▶ _Extrait fourni_
####
Outre sa longueur, son dénivelé et son altitude, la Patrouille des glaciers a la particularité de se dérouler partiellement de nuit. Un challenge plus technique que physiologique pour les coureurs.

Samedi 23 avril 2016, Zermatt, 3 h du matin. Alors que la grande majorité des Helvètes seront douillettement fourrés sous la couette, d’irréductibles cracks du ski-alpinisme s’élanceront, lampe frontale vissée sur la tête, à l’assaut des 3994 mètres de dénivelé positif les séparant de Verbier. Loin d’adopter l’allure tranquille seyant à cette heure matinale, ils mettront le turbo afin de tenter de battre le record de 5 h 52’ 20’’ inscrit en 2010 par les Suisses Florent Troillet, Martin Anthamatten et Yannick Ecoeur.

Effort contre nature

Autoproclamée «course de tous les superlatifs», la Patrouille des glaciers (PDG) est de fait tout sauf une sinécure. Aux 110 kilomètres/effort viennent s’ajouter l’altitude – avec notamment le passage de Tête Blanche (3600 m) –, le froid et la nuit.Le fait que les coureurs progressent plusieurs heures dans les ténèbres est en effet l’une des particularités de la célèbre compétition militaire. Une particularité lourde de sens, le corps humain étant programmé pour se reposer la nuit. «Le rythme circadien (rythme biologique de 24 heures, n.d.l.r.) est entre autres lié à la lumière. Alors que notre corps sécrète du cortisol durant la journée, c’est à l’inverse de la mélatonine qui est produite durant la nuit pour nous faire dormir», rappelle Caroline Praz. Cette doctorante à l’Université de Lausanne (UNIL) s’est penchée, dans le cadre de sa thèse sur la physiologie et la biomécanique du ski-alpinisme, sur le cas de la PDG 2012. «Plusieurs autres systèmes sont influencés par le cycle circadien: la nuit, on a moins chaud, on va peu ou pas aux toilettes, on a moins faim, etc. Dès lors, les performances sportives sont forcément influencées elles aussi.»
####
▶ _Matériel fourni_
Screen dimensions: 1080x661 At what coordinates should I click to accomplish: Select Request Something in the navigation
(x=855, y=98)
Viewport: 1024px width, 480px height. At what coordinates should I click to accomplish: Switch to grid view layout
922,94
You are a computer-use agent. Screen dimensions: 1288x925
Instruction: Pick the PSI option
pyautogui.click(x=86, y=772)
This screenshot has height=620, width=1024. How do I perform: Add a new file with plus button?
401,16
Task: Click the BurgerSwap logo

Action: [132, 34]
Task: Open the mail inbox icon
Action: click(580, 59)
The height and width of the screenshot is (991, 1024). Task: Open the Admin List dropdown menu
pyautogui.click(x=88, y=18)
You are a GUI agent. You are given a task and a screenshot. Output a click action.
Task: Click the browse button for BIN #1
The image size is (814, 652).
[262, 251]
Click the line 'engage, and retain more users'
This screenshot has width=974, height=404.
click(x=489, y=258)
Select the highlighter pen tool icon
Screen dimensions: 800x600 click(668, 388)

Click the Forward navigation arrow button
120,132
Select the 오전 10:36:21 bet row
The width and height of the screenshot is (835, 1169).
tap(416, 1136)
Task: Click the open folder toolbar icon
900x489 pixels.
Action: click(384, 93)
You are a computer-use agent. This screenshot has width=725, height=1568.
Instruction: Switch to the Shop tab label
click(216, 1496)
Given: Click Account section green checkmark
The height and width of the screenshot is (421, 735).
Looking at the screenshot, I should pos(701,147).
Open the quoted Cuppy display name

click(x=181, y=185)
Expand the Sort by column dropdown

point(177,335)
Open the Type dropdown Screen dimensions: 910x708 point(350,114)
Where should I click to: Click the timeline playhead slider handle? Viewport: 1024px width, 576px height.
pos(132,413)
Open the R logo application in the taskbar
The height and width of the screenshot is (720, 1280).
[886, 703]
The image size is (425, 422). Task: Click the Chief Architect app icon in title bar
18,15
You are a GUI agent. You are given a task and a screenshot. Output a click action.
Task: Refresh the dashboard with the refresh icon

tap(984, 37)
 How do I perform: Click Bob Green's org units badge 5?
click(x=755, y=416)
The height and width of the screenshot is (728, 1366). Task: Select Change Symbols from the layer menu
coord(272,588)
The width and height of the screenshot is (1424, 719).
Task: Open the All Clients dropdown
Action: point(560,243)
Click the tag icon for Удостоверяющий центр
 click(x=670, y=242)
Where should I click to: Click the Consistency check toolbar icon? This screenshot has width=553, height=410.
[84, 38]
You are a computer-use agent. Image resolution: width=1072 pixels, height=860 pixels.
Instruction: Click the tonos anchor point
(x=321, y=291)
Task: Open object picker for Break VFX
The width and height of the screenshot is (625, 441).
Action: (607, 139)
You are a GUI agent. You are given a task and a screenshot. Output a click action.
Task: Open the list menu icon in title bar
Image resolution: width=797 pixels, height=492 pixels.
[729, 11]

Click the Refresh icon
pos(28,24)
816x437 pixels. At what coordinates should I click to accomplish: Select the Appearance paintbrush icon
####
▶ _Complétez ce qui suit_
a - Répondez d'après l'extrait sur la Patrouille des glaciers :
(i) De quelle localité et à quelle heure les coureurs partent-ils le samedi 23 avril 2016 ?
(ii) Quelle altitude est indiquée pour le passage de Tête Blanche ?
(iii) Quelle hormone le corps produit-il la nuit pour nous faire dormir ?
b - Rédigez la suite de l'extrait sur la Patrouille des glaciers, en commençant juste après sa dernière phrase.
Le matériel n'est pas requis ici.

▶ _Réponses aux consignes_
a -
(i) De Zermatt, à 3 h du matin.
(ii) 3600 m.
(iii) La mélatonine.

b -
Une nuit ne suffit pas

Plusieurs études ont justement mis au jour des variations de performances selon les moments du cycle. «La plupart de ces études se sont intéressées aux conséquences du décalage horaire ou du fait de s’entraîner tôt le matin ou tard le soir. Certaines ont montré des différences (de performance) de l’ordre de 10%», souligne Caroline Praz. Par contre, les recherches portant spécifiquement sur les efforts de nuit sont encore rares. L’une d’entre elles a été menée par Grégoire Millet, professeur associé à l’Institut des sciences du sport de l’UNIL, à l’occasion du Tor des Géants. Les participants à cette compétition de course à pied doivent s’envoyer 330 kilomètres et 24 000 mètres de dénivelé positif en 150 heures maximum. «Nous avons constaté qu’en moyenne globale, les coureurs étaient 14% plus lents la nuit que le jour», rapporte le chercheur.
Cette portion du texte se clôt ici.